Alerjinizi "dondurma"yı düşündünüz mü?
Havaların ısınmasıyla birlikte dondurma sezonu da açılıyor. Alerjik çocuklar için dondurma yemek sağlıklı mı?
Dondurma yemeye ne zaman başlanmalı? Ne sıklıkla tüketilmeli? Dondurma ısırılarak mı yoksa yalanarak mı yenmeli? Sütlü mü, meyveli mi olmalı? Çikolatalı olmasının bir sakıncası var mı? Alerjik çocukları olan annelerin sorduğu bu soruların cevabını, Alerji Uzmanı Prof. Dr. Yonca Tabak veriyor.
Alerji Uzmanı Prof. Dr. Yonca Tabak; sevilen ve tüketilen bu gıdanın alerjik çocuklar açısından daha dikkatli tüketilmesi gerektiğine dikkat çekiyor. Sağlıklı çocuklara kıyasla alerjik çocukların daha kolay solunum yolu hastalıklarına yakalandıklarına ve daha zor atlatabildiklerine vurgu yapıyor. Prof. Dr. Tabak; “Dondurma deyince akla, soğuk olması, boğazı soğutması ve boğaz enfeksiyonlarına yatkınlık sağlaması geliyor. Üst solunum yolu enfeksiyonları ile mücadele eden bağışıklık sistemi hücreleri, savunma mekanizmasını oluşturuyor. Savunma hücreleri de damarlar yolu ile kanla boğaza ulaşıyor. Soğuk, damarları büzüştürüyor. Soğukta eller morarıyor ve üşüyor. Aynı şey boğaz için de geçerli oluyor. Soğuyan boğazda kan damarları büzüşüyor ve savunma hücreleri dokulara daha az ulaşmaya başlıyor. Bir viral enfeksiyon hali varsa ve üzerine dondurma yenmişse bunun üstesinden gelmek vücut için zorlaşıyor. Çünkü büzüşen damarlar nedeniyle savunma hücreleri o dokulara yeterince ulaşamıyor” diyerek oluşan duruma açıklık getiriyor.
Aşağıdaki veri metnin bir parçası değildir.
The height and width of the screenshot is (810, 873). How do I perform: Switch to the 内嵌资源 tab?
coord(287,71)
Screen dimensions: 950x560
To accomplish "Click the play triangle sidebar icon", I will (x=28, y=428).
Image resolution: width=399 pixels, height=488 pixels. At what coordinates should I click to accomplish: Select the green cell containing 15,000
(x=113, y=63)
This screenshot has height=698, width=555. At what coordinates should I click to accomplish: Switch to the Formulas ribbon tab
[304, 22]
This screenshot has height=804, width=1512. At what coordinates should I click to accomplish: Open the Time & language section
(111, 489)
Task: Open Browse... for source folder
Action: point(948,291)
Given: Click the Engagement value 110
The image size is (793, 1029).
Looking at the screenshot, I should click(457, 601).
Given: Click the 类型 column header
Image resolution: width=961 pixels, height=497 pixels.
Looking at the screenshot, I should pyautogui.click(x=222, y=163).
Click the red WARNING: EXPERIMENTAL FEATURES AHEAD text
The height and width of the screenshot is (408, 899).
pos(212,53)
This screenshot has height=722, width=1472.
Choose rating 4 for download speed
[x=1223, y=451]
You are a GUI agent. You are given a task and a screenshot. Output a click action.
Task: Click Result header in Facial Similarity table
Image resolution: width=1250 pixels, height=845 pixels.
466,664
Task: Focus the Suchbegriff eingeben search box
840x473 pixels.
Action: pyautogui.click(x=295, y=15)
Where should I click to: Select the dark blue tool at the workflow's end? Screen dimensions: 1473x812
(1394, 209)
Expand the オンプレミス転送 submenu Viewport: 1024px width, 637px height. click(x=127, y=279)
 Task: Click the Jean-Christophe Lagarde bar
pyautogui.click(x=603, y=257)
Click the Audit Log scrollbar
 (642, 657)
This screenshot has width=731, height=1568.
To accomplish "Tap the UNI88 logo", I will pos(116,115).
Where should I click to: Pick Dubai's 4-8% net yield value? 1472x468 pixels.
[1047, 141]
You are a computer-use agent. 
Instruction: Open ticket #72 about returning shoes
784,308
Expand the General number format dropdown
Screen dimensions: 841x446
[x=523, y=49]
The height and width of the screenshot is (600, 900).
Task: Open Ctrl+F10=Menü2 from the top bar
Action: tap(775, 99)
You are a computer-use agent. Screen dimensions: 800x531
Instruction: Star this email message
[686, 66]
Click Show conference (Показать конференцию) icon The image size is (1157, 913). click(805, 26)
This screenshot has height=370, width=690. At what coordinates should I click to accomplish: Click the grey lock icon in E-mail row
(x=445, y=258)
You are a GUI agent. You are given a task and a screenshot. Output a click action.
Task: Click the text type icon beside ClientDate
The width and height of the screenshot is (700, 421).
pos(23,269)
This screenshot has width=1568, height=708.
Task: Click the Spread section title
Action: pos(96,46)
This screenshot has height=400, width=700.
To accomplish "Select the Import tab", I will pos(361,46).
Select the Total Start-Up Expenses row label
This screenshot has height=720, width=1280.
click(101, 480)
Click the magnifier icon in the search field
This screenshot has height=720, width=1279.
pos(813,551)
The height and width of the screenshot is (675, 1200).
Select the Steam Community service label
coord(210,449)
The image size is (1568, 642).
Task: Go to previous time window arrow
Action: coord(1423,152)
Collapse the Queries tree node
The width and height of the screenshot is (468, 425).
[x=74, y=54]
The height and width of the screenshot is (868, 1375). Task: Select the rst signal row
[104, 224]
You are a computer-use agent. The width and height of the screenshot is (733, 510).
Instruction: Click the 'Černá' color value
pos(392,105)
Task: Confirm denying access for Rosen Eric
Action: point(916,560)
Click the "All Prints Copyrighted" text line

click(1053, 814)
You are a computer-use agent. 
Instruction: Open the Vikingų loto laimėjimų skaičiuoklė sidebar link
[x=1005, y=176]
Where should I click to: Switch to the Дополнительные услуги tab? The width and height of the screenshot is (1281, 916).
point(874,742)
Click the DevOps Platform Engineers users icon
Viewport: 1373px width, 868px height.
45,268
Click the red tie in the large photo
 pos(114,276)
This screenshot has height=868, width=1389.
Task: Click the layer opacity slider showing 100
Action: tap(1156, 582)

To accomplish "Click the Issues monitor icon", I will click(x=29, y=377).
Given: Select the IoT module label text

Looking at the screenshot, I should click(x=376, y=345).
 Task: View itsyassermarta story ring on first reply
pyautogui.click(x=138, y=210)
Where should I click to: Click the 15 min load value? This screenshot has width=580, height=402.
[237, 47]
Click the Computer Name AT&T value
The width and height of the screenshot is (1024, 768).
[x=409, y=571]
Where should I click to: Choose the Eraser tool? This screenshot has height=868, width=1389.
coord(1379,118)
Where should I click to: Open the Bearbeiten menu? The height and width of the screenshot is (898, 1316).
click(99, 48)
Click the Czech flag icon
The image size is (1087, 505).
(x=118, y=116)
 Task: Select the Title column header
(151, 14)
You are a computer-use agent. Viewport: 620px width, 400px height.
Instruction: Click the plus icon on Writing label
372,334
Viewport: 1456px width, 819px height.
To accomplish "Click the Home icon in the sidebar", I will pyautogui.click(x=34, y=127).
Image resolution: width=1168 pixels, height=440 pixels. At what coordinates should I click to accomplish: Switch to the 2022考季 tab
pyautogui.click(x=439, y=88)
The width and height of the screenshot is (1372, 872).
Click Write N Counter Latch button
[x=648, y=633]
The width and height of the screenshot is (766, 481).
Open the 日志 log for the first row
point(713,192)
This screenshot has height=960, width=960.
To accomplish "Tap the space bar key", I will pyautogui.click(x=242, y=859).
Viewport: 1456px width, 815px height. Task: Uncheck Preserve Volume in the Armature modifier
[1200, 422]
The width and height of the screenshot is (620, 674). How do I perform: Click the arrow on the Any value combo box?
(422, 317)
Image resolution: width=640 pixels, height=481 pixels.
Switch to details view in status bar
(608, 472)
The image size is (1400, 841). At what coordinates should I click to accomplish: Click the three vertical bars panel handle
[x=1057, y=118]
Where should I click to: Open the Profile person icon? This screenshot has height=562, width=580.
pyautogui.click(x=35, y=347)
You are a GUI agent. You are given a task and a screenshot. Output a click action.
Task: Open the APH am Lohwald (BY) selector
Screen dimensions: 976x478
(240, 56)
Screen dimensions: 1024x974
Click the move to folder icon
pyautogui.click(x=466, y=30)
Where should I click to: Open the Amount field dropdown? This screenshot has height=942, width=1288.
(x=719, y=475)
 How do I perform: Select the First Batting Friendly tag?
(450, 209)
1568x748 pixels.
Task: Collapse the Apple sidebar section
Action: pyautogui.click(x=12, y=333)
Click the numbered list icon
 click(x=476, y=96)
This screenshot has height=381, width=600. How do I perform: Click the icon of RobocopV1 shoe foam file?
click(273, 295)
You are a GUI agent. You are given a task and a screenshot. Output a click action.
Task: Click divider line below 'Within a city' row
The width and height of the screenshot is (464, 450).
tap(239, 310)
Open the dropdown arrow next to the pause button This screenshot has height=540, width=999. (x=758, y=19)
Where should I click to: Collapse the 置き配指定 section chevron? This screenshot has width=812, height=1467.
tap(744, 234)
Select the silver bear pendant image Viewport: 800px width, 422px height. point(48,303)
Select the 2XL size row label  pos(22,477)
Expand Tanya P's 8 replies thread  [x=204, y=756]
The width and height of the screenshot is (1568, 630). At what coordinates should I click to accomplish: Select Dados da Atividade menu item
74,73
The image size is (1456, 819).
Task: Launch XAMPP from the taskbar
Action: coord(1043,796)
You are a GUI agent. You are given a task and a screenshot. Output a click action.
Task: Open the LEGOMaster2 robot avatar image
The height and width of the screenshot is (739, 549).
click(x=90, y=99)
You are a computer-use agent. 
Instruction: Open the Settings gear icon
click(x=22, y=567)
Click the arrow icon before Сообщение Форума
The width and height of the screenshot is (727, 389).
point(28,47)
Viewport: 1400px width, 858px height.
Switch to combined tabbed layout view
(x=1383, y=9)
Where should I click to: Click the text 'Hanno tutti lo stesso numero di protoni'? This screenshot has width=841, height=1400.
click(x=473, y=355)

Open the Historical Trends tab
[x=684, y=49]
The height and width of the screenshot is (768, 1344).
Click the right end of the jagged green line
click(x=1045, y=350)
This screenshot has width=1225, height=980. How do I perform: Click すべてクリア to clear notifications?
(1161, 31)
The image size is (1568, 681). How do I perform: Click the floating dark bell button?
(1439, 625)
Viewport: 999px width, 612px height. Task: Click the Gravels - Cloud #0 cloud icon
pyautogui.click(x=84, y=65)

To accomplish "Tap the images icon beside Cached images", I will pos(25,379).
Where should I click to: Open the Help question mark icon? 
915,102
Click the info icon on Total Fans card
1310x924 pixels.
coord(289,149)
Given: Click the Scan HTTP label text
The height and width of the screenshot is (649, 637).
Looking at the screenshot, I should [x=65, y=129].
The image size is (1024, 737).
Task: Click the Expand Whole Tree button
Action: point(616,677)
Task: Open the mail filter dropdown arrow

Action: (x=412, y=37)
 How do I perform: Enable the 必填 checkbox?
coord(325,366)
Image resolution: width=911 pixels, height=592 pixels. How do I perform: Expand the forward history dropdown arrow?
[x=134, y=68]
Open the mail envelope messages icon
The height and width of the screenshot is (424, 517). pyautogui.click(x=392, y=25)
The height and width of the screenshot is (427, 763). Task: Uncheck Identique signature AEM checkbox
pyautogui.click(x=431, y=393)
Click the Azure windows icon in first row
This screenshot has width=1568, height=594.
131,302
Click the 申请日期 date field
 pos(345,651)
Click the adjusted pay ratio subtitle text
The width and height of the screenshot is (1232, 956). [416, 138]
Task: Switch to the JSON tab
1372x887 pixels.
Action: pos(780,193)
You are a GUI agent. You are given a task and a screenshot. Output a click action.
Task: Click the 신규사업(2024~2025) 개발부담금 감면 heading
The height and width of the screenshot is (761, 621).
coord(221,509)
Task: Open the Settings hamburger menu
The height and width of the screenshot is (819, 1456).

Dondurmayı Yalayarak Yemek Gerekiyor!
Alerji Uzmanı Prof. Dr. Yonca Tabak; çocukların bu mevsimde dondurmayı yalayarak yemelerinin, yutmadan önce ağızda eriterek yenmesinin en sağlıklı yöntem olduğunu belirtiyor. Dondurmayı yeme aralığının, çocuğun hastalanma sıklığı ile ters orantılı olduğunu söylüyor. Yoğun alerji yaşayan ve çok sık hastalanan çocuğun ise okul ve enfeksiyon dönemi bitmeden kesinlikle dondurma yememesini önemle tavsiye ediyor.
Alerjik Astımı Olan Çocuklar
Alerji Uzmanı Prof. Dr. Yonca Tabak; alerjik astımı olan çocukların % 80’in de reflü görüldüğünü, bu grubun %60’ında ise reflünün belirti göstermediğini bu duruma “sessiz reflü” denildiğini söylüyor. Bu durumun çocuklarda iştahsızlık, karın ağrısı, mide bulantısı, geğirme, hıçkırık, gece diş gıcırdatma gibi belli belirsiz yakınmalar ile reflüye işaret edebildiğine dikkat çekiyor. Kafeinin zehir yerine geçtiğini, mide asit salgısını arttırdığını ve mideyi saran kasları gevşeten bir madde olduğunu sözlerine ekliyor. Sıcak veya buzlu Çay, buzlu kahve ve kolalı içeceklerin bol kafein içerdiğini, en büyük gizli tehlikenin ise çikolatadan kaynaklandığını vurguluyor. Alerjik çocuklar için dondurma seçimi yapılırken kakaolu ve çikolatalı olmamasına özen gösterilmesi gerektiğine değiniyor.
Prof. Dr. Yonca Tabak; reflü sorunu yaşayan bir grup çocukta fark edilmeyen gizli bir süt hassasiyeti yaşanıyor olabileceğine de dikkat çekerek, süt hassasiyeti gerek alerjik mekanizmalarla gerekse gıda intoleransı mekanizmaları üzerinden sorun yaratabildiğini belirtiyor. Bu durumda dondurma tercihinin sütlüden yana değil meyveliden yana kullanılmasının yerinde olacağını vurguluyor.
Prof. Dr. Yonca Tabak; genellikle çok masum bir sütlü yaz tatlısı olarak görülen dondurmanın alerjik çocuklarda bilinçli tüketilmesi gerektiğini, her alerjik çocuğun kendi içinde özel olduğunu ve kendine özgü beslenmesinin esas alınmasının önemli olduğuna değiniyor.